В свое царство, в небеса,
Где медовая роса.
Будешь ты плясать и петь,
С облака на мир глядеть.
Можешь жить там день за днем,
Возвращайся только в дом.
Дома ждет тебя семья,
Дверь открыта для тебя.
Здесь постелька тебя ждет,
Хлеб на печи, в чае мед.
Солнышко здесь все равно
С завистью глядит в окно.
Спи, сыночек, засыпай
Мама рядом, так и знай…
Яшик сидел на только что скошенной траве и, уплетая сало, смотрел на раскинувшуюся внизу деревню. Захолмянка стояла тут с незапамятных времен. И дед, и прадед Яшика были коренными. В деревне каждый знал один другого с раннего детства. Тут все были свои — захолмянские. Ну, может, почти все…
Яшик скользнул взглядом на самый крайний в деревне дом. Перекошенная изба с прохудившейся крышей да облупленным порогом. Хлев с перебравшими браги воротами. Сразу видно, что нет хозяйской руки.
Из покосившегося дома вышла тетка Элуда. Вполне еще молодая и красивая себе баба. Разве что имя странное. Темные волосы, заплетенные в тугую косу, большие глаза, да ровные зубы. Светлая кожа, да тонкие пальцы говорили, что Элуда совсем не деревенская баба. Кто-то даже говорил, что и читать она умеет.

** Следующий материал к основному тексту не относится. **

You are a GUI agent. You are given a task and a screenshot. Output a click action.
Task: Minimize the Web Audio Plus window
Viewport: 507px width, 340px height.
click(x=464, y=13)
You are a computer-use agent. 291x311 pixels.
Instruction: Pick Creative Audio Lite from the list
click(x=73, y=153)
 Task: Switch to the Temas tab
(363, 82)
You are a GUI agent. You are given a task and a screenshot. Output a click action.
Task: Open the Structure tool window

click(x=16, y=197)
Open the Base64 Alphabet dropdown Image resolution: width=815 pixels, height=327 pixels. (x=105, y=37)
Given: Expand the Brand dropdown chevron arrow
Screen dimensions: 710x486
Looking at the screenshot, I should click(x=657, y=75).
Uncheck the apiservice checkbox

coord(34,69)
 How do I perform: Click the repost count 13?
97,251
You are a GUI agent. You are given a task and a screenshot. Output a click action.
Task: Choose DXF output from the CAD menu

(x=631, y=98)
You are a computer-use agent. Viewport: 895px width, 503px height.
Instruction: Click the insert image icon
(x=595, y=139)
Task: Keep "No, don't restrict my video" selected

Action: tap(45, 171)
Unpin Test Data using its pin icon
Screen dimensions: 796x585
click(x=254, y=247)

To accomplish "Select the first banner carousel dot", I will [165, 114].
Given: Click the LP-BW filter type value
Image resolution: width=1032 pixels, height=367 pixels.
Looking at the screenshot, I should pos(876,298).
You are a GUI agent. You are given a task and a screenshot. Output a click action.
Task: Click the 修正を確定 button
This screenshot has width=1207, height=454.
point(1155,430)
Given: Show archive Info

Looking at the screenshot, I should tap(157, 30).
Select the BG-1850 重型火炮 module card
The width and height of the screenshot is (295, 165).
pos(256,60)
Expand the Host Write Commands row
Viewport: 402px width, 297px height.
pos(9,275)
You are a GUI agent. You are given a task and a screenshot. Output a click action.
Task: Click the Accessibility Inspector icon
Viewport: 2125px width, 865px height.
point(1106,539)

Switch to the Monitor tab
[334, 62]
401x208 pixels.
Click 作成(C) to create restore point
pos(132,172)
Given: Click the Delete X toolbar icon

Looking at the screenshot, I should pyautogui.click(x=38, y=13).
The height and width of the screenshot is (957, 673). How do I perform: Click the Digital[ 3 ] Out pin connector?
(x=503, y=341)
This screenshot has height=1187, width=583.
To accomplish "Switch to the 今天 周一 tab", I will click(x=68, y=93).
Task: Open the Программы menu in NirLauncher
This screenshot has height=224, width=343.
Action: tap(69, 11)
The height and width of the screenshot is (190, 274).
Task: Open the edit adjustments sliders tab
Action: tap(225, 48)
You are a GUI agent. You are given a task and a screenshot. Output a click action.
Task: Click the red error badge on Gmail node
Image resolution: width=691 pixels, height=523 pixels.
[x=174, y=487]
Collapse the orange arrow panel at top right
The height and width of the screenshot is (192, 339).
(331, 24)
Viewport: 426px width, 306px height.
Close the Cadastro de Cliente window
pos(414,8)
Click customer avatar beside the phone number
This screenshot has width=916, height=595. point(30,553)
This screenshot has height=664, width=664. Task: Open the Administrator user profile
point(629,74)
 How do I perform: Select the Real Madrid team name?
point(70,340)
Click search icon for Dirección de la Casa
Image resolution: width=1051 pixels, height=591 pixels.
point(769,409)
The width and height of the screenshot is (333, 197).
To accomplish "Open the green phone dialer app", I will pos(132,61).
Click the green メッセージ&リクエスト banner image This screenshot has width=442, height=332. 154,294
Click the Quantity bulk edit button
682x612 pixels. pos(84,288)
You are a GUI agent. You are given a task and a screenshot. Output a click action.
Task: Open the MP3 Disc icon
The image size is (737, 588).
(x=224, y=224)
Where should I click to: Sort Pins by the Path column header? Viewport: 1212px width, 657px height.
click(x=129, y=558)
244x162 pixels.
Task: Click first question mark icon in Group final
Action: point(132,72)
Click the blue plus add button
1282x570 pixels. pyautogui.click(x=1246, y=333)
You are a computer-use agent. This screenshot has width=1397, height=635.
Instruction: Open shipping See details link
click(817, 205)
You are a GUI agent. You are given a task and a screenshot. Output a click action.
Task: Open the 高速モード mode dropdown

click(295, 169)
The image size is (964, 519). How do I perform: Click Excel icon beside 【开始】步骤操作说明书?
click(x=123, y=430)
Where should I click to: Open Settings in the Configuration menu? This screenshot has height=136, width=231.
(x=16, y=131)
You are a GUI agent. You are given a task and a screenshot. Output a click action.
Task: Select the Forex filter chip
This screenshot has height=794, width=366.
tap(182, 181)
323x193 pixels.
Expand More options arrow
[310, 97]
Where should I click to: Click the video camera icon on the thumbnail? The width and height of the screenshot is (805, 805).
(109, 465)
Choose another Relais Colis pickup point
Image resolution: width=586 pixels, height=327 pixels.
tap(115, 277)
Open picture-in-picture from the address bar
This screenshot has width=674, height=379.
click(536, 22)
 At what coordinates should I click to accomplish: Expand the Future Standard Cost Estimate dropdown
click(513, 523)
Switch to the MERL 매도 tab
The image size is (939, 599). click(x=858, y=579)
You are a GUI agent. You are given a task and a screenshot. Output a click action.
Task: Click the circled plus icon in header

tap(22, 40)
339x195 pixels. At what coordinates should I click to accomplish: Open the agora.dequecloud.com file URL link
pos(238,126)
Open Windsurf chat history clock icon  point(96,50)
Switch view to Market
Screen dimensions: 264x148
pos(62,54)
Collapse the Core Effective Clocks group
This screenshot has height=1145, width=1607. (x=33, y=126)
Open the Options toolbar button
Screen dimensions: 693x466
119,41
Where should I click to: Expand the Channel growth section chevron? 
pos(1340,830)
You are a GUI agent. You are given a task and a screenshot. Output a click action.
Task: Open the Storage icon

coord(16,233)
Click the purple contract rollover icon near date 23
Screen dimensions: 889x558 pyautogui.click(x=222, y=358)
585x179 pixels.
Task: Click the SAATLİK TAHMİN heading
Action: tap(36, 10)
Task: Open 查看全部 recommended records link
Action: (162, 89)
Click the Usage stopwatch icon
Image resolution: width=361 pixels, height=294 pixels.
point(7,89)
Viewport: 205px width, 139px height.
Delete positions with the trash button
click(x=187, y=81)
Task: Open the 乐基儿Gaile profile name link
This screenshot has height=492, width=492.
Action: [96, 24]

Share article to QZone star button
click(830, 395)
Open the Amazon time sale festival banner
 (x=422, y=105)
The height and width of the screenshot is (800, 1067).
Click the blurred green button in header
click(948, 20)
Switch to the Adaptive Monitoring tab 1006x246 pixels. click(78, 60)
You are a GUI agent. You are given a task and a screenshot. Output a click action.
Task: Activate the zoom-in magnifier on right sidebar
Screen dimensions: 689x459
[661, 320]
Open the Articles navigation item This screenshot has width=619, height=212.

Яшик вспомнил, как в Захолмянке впервые появились новые соседи. Сегодня нет никого, завтра уже из печи дым валит. Всей деревней тогда собрались. Хотели выгнать чужаков взашей да по горбам настучать вдогонку. Но Прухор вступился. Так рявкнул, что мигом все успокоились. Со старостой никто спорить не стал. Но к новой жительнице Захолмянок тут же прицепилось обидное прозвище Элуда-приблуда. Между собой до сих пор только так ее и называют.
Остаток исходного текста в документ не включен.